(Stored records)

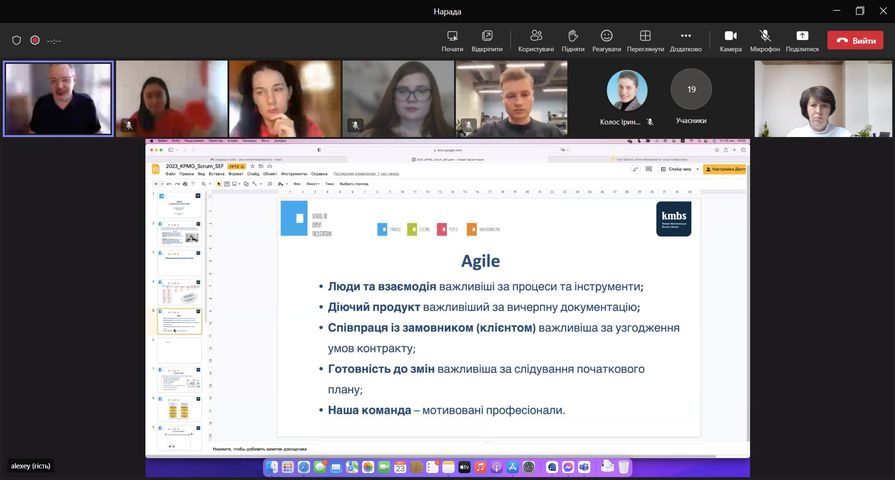The width and height of the screenshot is (895, 480).
Task: Select the highlighted speaker's video tile
Action: (58, 98)
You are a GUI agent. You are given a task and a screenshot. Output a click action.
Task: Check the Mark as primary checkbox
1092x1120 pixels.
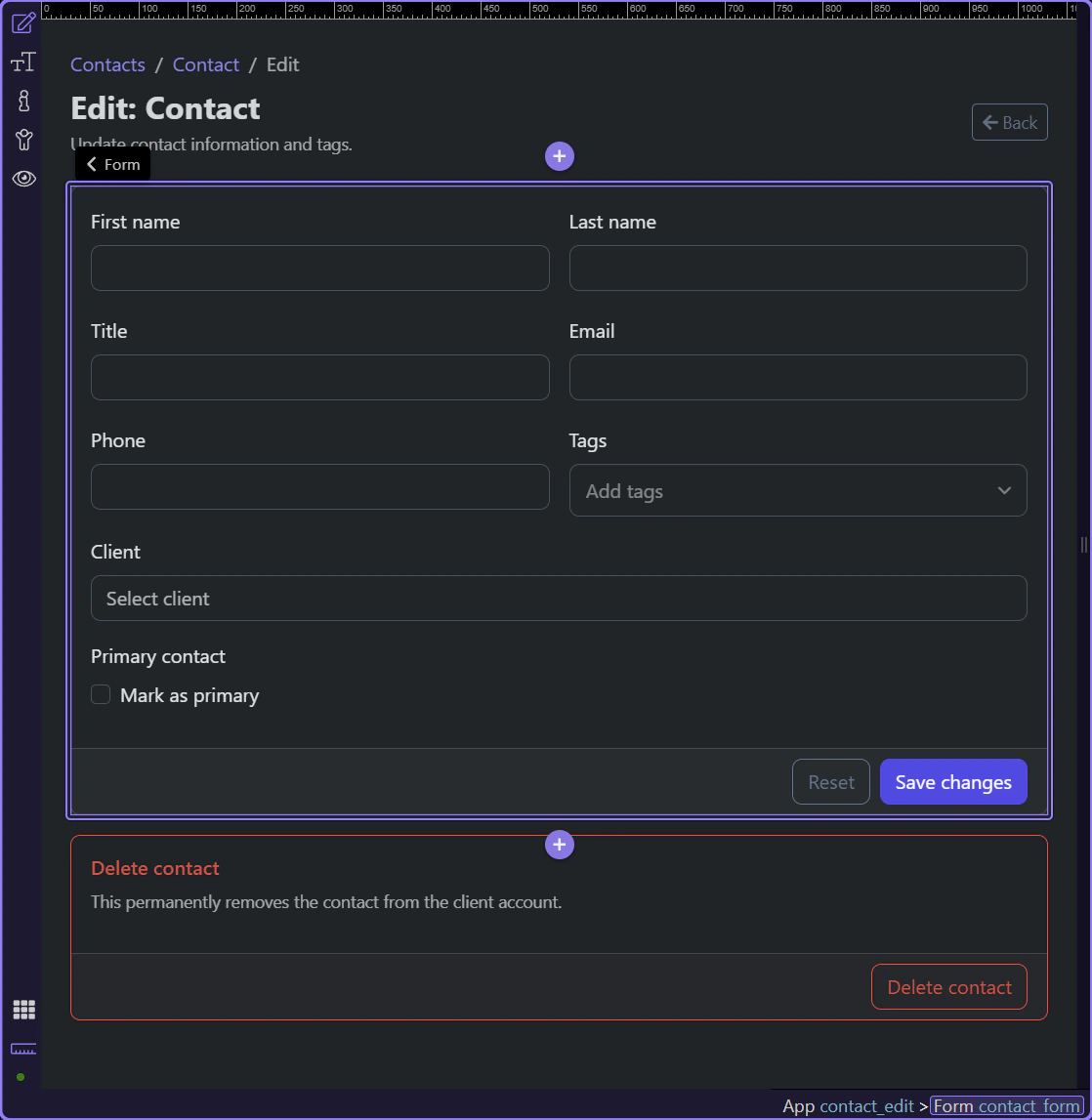[101, 695]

[Problem] Without the pictures, repeat exactly the lines running from the line containing "You are a GUI" through the end of the data, both ends included.

[Exercise output]
You are a GUI agent. You are given a task and a screenshot. Output a click action.
Task: Check the Mark as primary checkbox
1092x1120 pixels.
[101, 695]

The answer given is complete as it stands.